(RECORDS SHOWN)

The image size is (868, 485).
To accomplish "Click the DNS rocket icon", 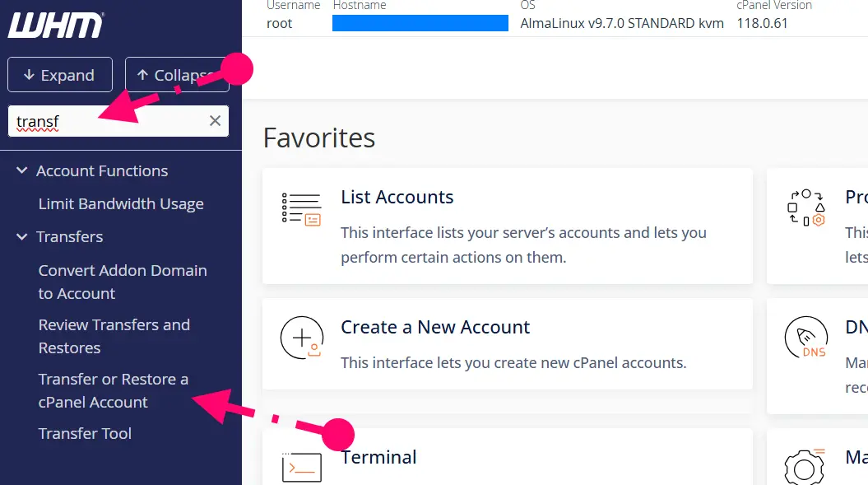I will (x=805, y=339).
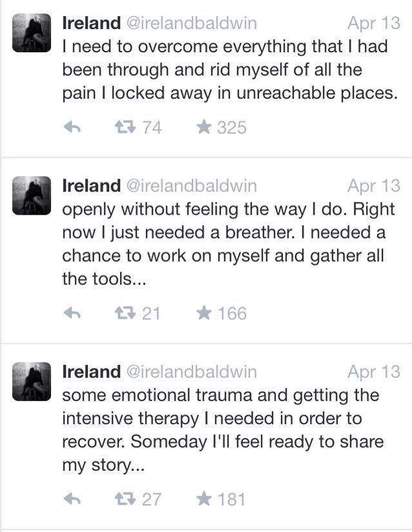Open @irelandbaldwin handle in second tweet
This screenshot has height=532, width=412.
click(x=191, y=186)
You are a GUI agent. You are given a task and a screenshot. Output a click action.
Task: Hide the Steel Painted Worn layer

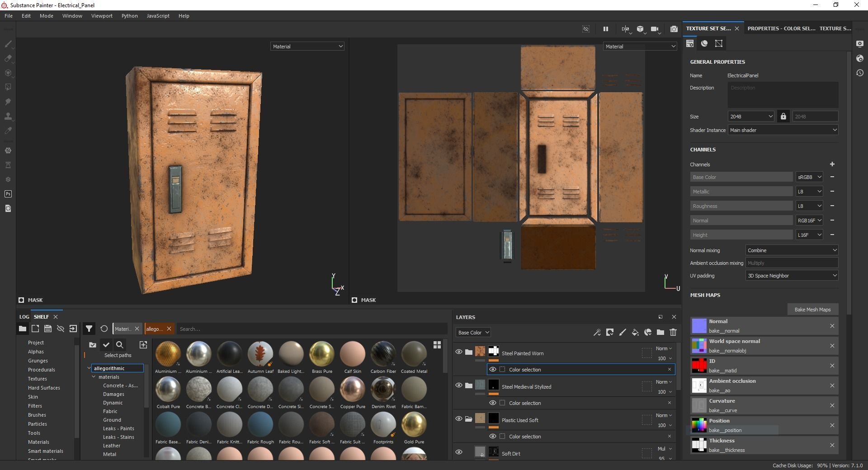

(End RECORDS SHOWN)

● PROBLEM DETAILS:
Please set down only the lines from the one containing "You are a GUI" through the end of the entries, exactly as they stand, both ends included and with no pictures.

● RESULT FOR THIS TASK:
You are a GUI agent. You are given a task and a screenshot. Output a click action.
Task: Hide the Steel Painted Worn layer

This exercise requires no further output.